There were 92 (53.8%) benign and 79 (46.2%) malignant lesions in total. .The most common benign lesions were fibroadenoma (33,35.9%), while the most common malignant lesions were invasive cancer (68,86.0%) (Table 1). As shown in Table 2, the overall sensitivity, specificity, of ipsilateral increased vascularity associated with ipsilateral malignancy were 67.1% (53/79), 80.4% (74/92), 74.3% (127/171), respectively. The overall sensitivity, specificity, and accuracy of AVS were 79.7% (63/79), 77.2% (71/92),78.4% (134/171), respectively. The AUC analysis of KS* showed higher performance than that of KS (0.901 VS. 0.870, P=0.032)(Figure 3). The largest difference between AUC was observed when assessing non-mass subgroup (0.858 VS. 0.750, P=0.022) (Figure 2 and 3). For all lesions,KS* had a high sensitivity (92.6%) and specificity (76.1%) when a score > 7 was considered as a cut-off for malignancy.

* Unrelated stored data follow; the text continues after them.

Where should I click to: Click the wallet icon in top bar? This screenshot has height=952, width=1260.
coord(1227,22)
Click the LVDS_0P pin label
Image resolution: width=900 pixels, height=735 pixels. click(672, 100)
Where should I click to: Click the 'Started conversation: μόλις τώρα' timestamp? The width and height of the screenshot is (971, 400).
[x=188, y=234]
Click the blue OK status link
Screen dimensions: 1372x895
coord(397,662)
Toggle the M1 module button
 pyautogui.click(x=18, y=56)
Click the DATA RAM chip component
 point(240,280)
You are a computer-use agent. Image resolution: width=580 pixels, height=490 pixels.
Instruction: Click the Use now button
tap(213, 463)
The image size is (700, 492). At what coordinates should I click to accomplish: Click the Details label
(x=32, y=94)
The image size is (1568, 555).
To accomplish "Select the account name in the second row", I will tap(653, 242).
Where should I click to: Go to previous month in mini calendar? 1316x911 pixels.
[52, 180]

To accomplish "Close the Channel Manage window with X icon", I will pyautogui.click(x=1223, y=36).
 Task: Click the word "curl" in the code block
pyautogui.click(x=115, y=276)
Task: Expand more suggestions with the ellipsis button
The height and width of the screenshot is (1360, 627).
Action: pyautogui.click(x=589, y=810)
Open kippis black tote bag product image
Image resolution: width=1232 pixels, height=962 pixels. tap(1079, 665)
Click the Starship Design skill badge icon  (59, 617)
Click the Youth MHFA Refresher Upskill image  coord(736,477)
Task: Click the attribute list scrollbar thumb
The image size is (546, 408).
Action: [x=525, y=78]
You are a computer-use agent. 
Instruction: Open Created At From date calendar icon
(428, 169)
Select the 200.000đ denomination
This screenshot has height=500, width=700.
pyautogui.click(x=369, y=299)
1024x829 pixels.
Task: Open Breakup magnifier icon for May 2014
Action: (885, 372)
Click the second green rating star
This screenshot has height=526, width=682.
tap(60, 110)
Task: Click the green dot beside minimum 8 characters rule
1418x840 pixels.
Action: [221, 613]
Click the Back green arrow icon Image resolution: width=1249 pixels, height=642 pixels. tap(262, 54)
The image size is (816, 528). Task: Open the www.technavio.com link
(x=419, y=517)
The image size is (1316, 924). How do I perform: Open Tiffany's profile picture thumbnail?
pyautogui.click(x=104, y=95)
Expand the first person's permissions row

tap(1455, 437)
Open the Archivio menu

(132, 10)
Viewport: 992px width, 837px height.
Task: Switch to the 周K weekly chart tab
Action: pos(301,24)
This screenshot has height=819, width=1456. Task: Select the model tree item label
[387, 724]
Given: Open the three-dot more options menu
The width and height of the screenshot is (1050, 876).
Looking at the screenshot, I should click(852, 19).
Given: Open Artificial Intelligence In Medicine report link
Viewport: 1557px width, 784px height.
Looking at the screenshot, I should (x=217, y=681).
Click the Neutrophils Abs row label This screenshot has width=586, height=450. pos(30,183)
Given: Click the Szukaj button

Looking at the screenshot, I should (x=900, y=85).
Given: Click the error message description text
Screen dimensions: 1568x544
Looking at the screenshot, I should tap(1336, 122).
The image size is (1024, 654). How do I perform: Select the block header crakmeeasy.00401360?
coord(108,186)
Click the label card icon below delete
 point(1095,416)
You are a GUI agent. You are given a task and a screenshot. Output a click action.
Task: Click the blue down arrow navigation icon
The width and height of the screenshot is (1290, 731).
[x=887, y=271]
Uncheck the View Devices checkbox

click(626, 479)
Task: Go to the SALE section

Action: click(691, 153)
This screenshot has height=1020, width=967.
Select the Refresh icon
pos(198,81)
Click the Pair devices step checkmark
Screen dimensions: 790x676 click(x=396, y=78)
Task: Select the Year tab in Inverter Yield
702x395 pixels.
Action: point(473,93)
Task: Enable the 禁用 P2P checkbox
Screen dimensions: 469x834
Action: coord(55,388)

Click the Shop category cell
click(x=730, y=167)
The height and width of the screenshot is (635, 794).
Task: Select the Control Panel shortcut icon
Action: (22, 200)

Discussion and Conclusions

This study compared the diagnostic efficacy of KS* (which was combined KS with breast vascular assessment) and KS and for breast lesions. Ipsilateral increased vascularity and AVS were significantly associated with malignancy. KS*can effectively improve the diagnostic ability of KS for breast lesions, especially for non-mass lesions.

Acknowledgements

Not applicable.

References

1. Dietzel M, Baltzer PAT. How to use the Kaiser score as a clinical decision rule for diagnosis in multiparametric breast MRI: a pictorial essay. Insights Imaging. 2018;9(3):325-335. doi:10.1007/s13244-018-0611-8

2. Milos RI, Pipan F, Kalovidouri A, et al. The Kaiser score reliably excludes malignancy in benign contrast-enhancing lesions classified as BI-RADS 4 on breast MRI high-risk screening exams. Eur Radiol. 2020;30(11):6052-6061. doi:10.1007/s00330-020-06945-z

3. Istomin A, Masarwah A, Vanninen R, Okuma H, Sudah M. Diagnostic performance of the Kaiser score for characterizing lesions on breast MRI with comparison to a multiparametric classification system. Eur J Radiol. 2021;138:109659. doi:10.1016/j.ejrad.2021.109659

4. Jajodia A, Sindhwani G, Pasricha S, et al. Application of the Kaiser score to increase diagnostic accuracy in equivocal lesions on diagnostic mammograms referred for MR mammography. Eur J Radiol. 2021;134:109413. doi:10.1016/j.ejrad.2020.109413

5. Sardanelli F, Iozzelli A, Fausto A, Carriero A, Kirchin MA. Gadobenate dimeglumine-enhanced MR imaging breast vascular maps: association between invasive cancer and ipsilateral increased vascularity. Radiology. 2005;235(3):791-797. doi:10.1148/radiol.2353040733

6. Han M, Kim TH, Kang DK, Kim KS, Yim H. Prognostic role of MRI enhancement features in patients with breast cancer: value of adjacent vessel sign and increased ipsilateral whole-breast vascularity. AJR Am J Roentgenol. 2012;199(4):921-928. doi:10.2214/AJR.11.7895

7. Fusco R, Sansone M, Filice S, Petrillo A. Breast contrast-enhanced MR imaging: semiautomatic detection of vascular map. Breast Cancer. 2016;23(2):266-272. doi:10.1007/s12282-014-0565-8

Figures

Table 1 Final histological characteristics of the biopsied lesions. DCIS Ductal carcinoma in situ

Table 2 Diagnostic efficiency of AVS and ipsilateral breast vascularity. PPV positive predictive rate; NPV negative predictive rate.

Figure 1 The Kaiser score flowchart. The lesions are scored according to their morphology, time signal intensity (TIC) curve, and other characteristics. Increased Kaiser score reflects increasing probabilities of malignancy. Optional moderators include: presence of suspicious corresponding microcalcifications(+2), high corresponding ADC values (-4). ipsilateral increased vascularity (+2), and positive AVS (+2)( The latter two are used for the evaluation of KS*).

Figure 2 A 45-year-old female with left nipple discharge for one week. MRI (A contrast-enhanced axial; B time signal intensity curve; C maximum intensity projections image; D subtraction images) shows left breast non-mass lesion with persistent enhancement, increased ipsilateral breast vascularity and positive AVS sign. The KS of the lesions is 6, while KS* is 10. Postoperative pathology confirmed that the lesion was invasive ductal carcinoma.

Figure 3 Receiver operating characteristic (ROC) curves for KS* and KS. The AUC of KS* was higher than that of KS for all lesions and non-mass lesions (0.901 VS 0.870, P=0.032; 0.858 VS 0.750, P=0.022, respectively).